··· Data extracts

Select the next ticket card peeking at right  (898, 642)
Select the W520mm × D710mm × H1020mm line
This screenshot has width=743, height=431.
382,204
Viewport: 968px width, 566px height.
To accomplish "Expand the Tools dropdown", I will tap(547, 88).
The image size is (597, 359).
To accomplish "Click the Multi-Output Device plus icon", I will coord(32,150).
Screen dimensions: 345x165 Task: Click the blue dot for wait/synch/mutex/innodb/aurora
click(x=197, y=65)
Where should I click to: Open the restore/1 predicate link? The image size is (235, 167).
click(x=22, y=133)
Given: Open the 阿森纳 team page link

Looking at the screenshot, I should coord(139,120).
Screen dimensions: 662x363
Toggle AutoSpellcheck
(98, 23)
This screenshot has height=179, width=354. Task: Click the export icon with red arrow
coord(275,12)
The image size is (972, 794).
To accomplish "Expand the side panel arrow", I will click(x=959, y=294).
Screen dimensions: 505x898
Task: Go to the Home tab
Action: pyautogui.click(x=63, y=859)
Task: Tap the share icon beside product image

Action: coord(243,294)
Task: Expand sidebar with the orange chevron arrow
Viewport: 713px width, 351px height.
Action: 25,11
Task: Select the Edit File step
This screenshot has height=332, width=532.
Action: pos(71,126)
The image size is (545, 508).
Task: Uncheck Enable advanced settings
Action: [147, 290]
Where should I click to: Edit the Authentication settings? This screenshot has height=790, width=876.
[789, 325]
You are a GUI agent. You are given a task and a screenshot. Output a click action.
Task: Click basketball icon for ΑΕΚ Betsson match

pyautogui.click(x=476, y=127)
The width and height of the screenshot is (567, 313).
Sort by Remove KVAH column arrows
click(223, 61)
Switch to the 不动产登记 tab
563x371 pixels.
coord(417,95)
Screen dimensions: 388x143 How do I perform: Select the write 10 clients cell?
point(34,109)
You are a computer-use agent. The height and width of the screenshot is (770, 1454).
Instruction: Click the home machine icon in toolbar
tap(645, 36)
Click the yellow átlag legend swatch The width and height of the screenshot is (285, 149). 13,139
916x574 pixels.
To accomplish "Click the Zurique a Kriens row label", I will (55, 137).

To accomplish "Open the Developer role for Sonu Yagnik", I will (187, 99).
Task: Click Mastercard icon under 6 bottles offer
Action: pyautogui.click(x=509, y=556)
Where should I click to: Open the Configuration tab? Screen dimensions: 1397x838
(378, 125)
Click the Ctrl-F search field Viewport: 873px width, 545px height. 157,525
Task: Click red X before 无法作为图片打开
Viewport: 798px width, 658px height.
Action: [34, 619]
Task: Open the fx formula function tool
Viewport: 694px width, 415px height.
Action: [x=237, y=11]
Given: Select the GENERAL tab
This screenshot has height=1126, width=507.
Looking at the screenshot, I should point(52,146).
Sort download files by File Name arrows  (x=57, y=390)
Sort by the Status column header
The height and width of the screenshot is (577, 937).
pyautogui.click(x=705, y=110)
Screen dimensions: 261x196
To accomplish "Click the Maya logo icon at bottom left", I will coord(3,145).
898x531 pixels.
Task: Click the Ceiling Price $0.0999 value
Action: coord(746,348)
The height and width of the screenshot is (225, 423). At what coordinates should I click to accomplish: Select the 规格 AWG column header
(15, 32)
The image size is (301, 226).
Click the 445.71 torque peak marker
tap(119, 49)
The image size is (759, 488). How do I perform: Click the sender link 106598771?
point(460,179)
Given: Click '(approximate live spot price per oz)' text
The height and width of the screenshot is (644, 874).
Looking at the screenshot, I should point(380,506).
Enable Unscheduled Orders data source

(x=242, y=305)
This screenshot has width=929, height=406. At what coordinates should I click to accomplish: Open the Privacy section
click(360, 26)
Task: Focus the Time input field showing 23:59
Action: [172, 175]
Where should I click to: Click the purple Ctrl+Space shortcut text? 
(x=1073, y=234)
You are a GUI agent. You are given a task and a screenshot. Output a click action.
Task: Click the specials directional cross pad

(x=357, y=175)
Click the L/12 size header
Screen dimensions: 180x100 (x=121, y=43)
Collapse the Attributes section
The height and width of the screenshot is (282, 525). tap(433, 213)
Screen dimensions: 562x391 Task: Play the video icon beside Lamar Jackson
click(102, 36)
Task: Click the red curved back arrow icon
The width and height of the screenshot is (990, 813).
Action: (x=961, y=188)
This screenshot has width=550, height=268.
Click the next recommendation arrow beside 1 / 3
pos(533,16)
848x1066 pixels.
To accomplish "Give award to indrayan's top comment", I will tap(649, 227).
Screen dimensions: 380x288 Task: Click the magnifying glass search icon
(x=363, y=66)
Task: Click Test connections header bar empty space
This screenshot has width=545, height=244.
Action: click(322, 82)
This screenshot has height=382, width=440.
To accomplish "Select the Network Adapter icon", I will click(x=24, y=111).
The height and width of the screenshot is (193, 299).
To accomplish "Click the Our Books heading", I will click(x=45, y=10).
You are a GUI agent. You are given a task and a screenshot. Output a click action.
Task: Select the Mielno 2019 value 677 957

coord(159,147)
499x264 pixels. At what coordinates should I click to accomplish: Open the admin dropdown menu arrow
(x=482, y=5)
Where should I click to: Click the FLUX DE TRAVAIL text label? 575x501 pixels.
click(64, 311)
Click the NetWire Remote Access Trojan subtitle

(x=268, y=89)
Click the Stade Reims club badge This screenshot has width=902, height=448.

······

What the task requires = Please give back, exactly as it stands above, the stretch from the line with "Viewport: 713px width, 351px height." through the line with "The width and height of the screenshot is (567, 313).", and no line outside it.

Result for this exercise =
Viewport: 713px width, 351px height.
Action: 25,11
Task: Select the Edit File step
This screenshot has height=332, width=532.
Action: pos(71,126)
The image size is (545, 508).
Task: Uncheck Enable advanced settings
Action: [147, 290]
Where should I click to: Edit the Authentication settings? This screenshot has height=790, width=876.
[789, 325]
You are a GUI agent. You are given a task and a screenshot. Output a click action.
Task: Click basketball icon for ΑΕΚ Betsson match

pyautogui.click(x=476, y=127)
The width and height of the screenshot is (567, 313).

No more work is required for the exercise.